There’s something charming about how early internet history, just 40 years old, is almost as poorly documented and in need of careful archivists.

TEI + Python + lxml + Dutch = Corpus Toneelkritiek Interbellum

Tuesday, October 14th, 2008

I was pleased to be able to assist with the Corpus Toneelkritiek Interbellum project, which allows reading, browsing and searching of early 20th-century Dutch theater reviews.
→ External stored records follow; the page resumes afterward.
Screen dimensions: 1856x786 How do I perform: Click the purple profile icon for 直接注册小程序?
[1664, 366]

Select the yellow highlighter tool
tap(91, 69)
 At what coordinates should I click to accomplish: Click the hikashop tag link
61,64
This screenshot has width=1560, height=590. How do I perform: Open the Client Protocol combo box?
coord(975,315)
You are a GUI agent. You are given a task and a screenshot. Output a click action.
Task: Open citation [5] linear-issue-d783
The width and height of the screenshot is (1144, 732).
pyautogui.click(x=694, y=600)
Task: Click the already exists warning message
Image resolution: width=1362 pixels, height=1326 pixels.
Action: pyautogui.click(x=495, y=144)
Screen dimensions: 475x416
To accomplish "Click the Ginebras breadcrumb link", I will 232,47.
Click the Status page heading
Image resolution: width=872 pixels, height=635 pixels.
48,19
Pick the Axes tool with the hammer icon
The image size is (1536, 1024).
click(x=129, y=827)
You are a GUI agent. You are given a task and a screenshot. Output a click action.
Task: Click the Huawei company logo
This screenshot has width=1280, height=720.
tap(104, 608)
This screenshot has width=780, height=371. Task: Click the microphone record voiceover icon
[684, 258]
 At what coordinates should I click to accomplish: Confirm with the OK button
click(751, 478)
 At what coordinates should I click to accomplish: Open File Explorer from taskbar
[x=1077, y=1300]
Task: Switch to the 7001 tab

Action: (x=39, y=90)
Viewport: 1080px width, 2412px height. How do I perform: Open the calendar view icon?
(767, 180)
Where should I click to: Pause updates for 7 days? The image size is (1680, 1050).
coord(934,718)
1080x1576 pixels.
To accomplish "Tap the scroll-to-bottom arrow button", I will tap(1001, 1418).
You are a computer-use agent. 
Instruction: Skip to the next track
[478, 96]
I can’t read Dutch, but Google’s automated translation tells me that the review of Hamlet mentions a “long modern clown,” which sounds disturbing enough that I’ll leave the actual reading to someone else.

The source documents are encoded in TEI XML and rendered to the browser using Python and lxml, three of my favorite technologies.

There are a few take-aways from this project that might benefit anyone working in a similar area and scale:

  • Use a standard encoding format (in this case TEI, but choose an appropriate one based on the source content)
  • Use a modern programming language, even in a humanities context (e.g. Python)
  • Use modern XML parsing tools (e.g. lxml + XPath + XSLT)

The key advantage of libraries such as lxml in publishing and digitization projects is that it allows the developer to freely mix XML-native languages like XPath and XSLT with the expressive, procedural programming style of Python. I’m still amazed by how many people are “parsing” XML using regular expressions (or worse), or using plain CGI/Perl scripts to serve up content. There are easier ways!

“Free” doesn’t have to mean primitive. In fact I would argue that projects like Pinax can jump-start library or digital archive sites into the 21st century with less work than a grad student will spend crafting a bespoke Perl script.

Congratulations to Thomas Crombez and his team!